On Gandhi Jayanti, a national holiday in India to celebrate the birth of Mahatma Gandhi, my parents and I were invited to attend a filming at the Bright Lights Film Series at Emerson College courtesy of Dr. Sughra Raza, a family friend in Boston and editor of 3 Quarks Daily, an interdisciplinary filter blog.
Lauren Shaw, a Professor at Emerson’s Department of Visual and Media Arts produced Angkor’s Children through a culmination of several years of work with her Kickstarter campaign.
As a Founding Member and Secretary of Khelshala, it was an inspiring and humbling experience to meet Sreypov and Phunam, two of the Angkor children featured in the film as well as social entrepreneurs from the Cambodian Living Arts and Phare Cambodian Circus who worked for decades to mobilize the Cambodian diaspora in the United States and elsewhere to empower the next generation in Cambodia.

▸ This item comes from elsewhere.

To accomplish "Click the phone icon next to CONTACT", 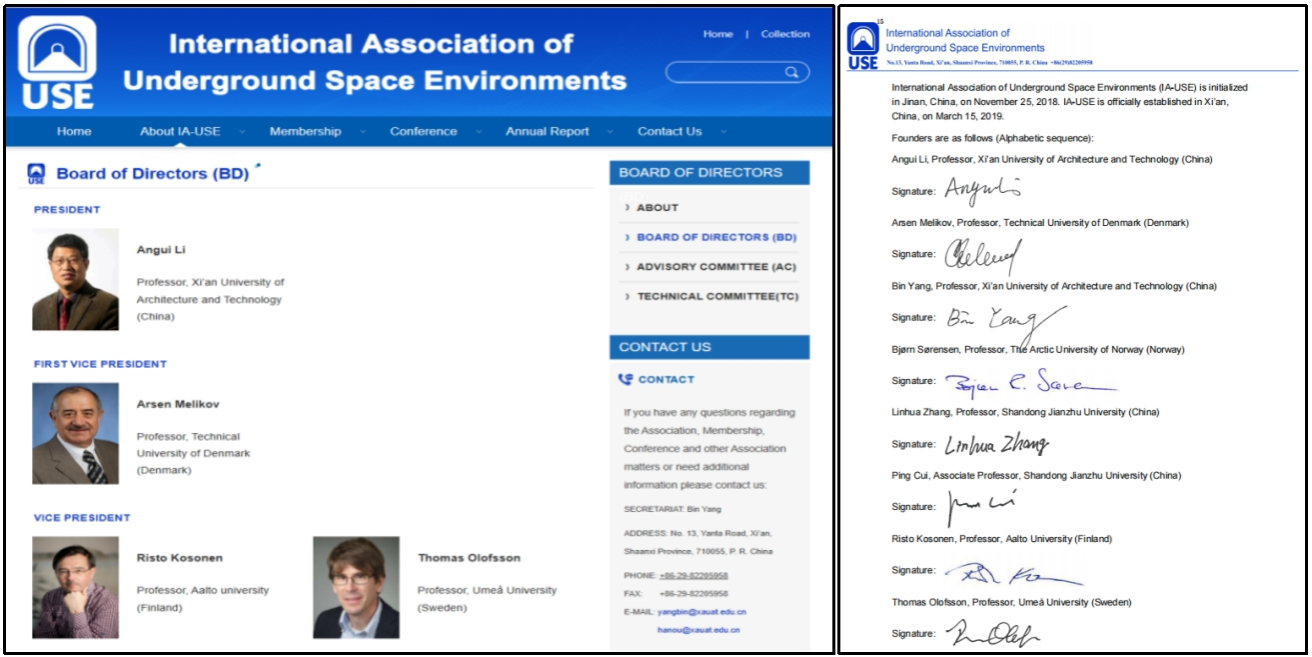I will pos(626,379).
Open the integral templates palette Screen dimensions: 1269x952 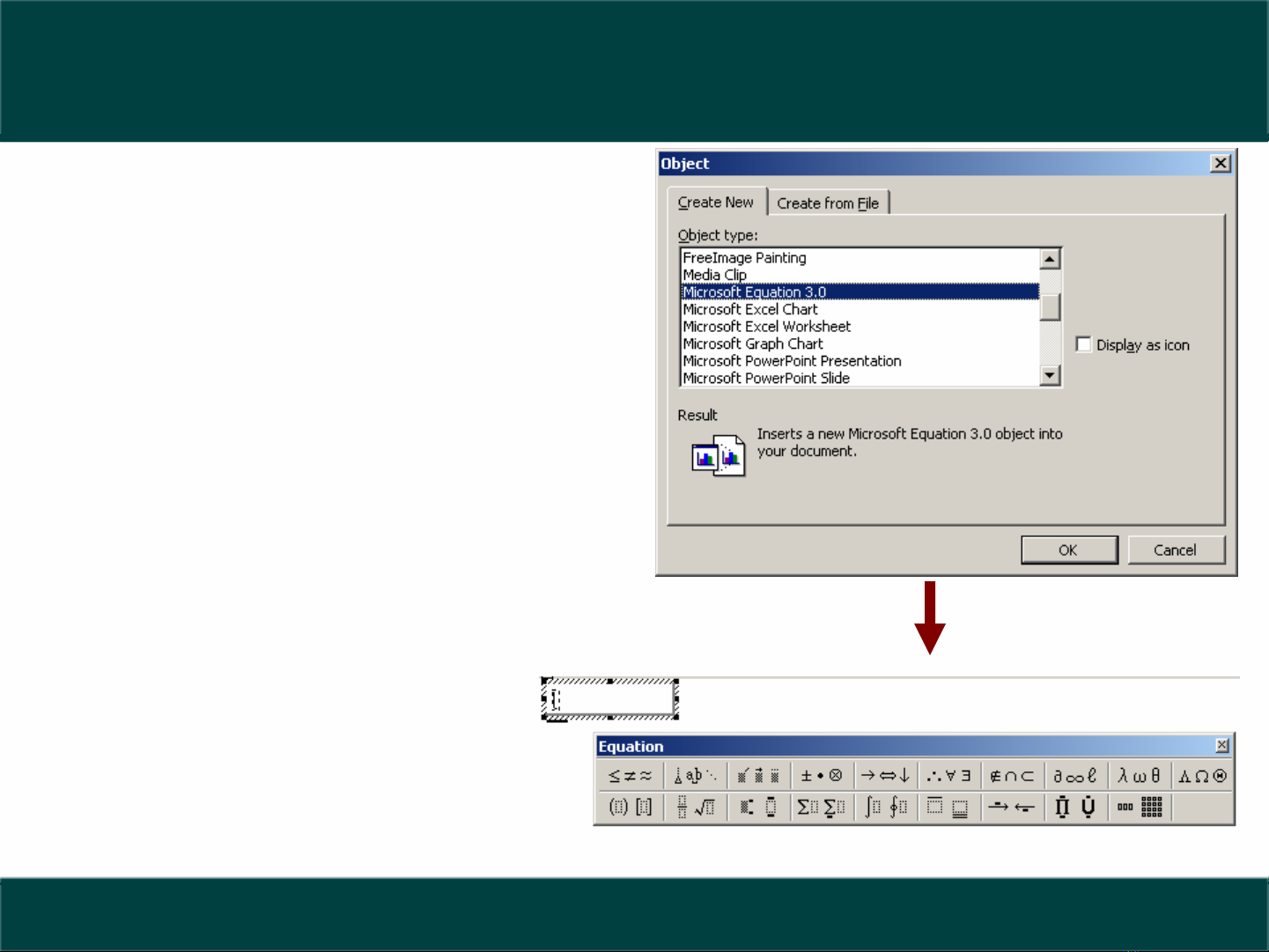(885, 807)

What can Khelshala and others learn from those working to promote peace, development and human rights through the creative sector?
- Sacrifice – the founders, artists and community members all had to give up something in their lives for the greater common good.
- Commitment – staying true in the long term to their social justice cause was not expected, but came from within.
- Community – an ecosystem of individuals and organizations nurtured the organizers to mobilize the diaspora.
- Funding – sports and the arts are often first to be cut in public education.
- Inter-generational dialogue – exchanges across generations in sport and music can keep traditions alive.